将冻干后的西林瓶在真空条件下做压盖密封操作,使样品杯处于真空环境;冻干后,在真空条件下对西林瓶进行压盖处理,保证了冻干后的试剂与外界环境分离,避免了试剂因接触空气中的氧气和水分而失效,提高了试剂的稳定性。
s5、血小板抗体阳性对照质控的制备,血小板抗体阴性对照质控的制备;
具体为:血小板抗体阳性对照质控含有抗人血小板抗体及0.1%的叠氮钠,血小板抗体阴性对照质控不含有抗人血小板抗体,含有0.1%的叠氮钠;
s6、按照血小板抗体及血小板交叉配型检测步骤将上述试剂用于检测待检血清或血浆血小板抗体检测、交叉配型实验;
血小板抗体检测实验步骤如下:
1、将冻干的血小板抗原用生理盐水0.5ml/瓶复溶,18-25℃静置5min,使其充分溶解,溶解后的血小板浓度约为50-150×109/l。
2、将s1中的鼠单克隆抗体包被的红细胞用低离子盐溶液稀释成0.8%-1%的红细胞悬液。

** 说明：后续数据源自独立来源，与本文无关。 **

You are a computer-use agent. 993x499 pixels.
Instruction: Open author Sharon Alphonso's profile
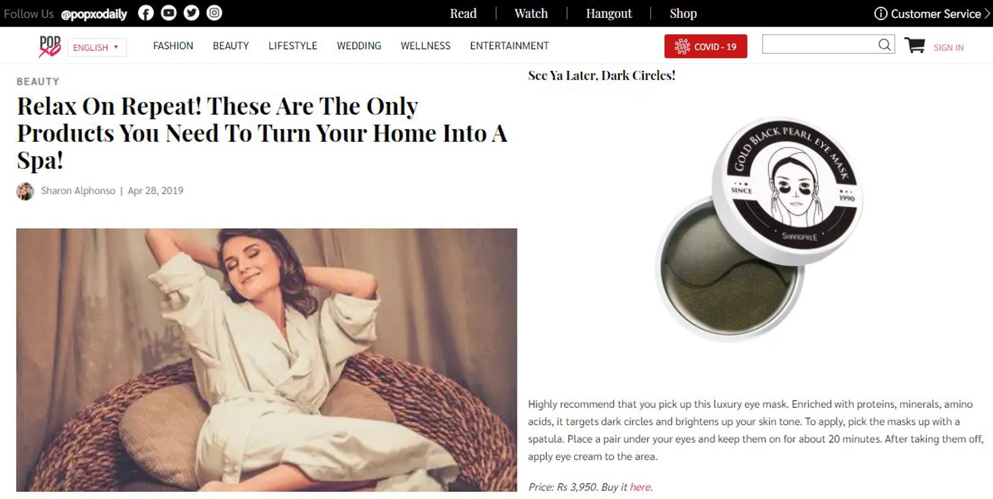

3、将血小板抗原和致敏红细胞各50μl加入血小板抗体检测卡的样品检测管中,然后在检测管中加入待检患者血清50μl;
4、37℃孵育15min,将血小板检测卡放入血型卡专用离心机中,900rpm离心2min,2500rpm离心3min,红细胞位于凝胶的表面,为4+强阳性反应;红细胞悬浮在凝胶中则为1+~3+阳性反应,越靠近凝胶底部效价愈小;红细胞全部沉积在凝胶的底部则为阴性。
其中血小板交叉配型检测实验步骤;
(1)制备与受血者abo同型的供者血小板悬液:将有效期内机采血小板用生理盐水进行5-10倍稀释;或采用当天8小时内edta或枸橼酸钠抗凝的全血经200×g离心10min,取上层2/3富血小板血浆。血小板悬液的适宜浓度为50-150×109/l。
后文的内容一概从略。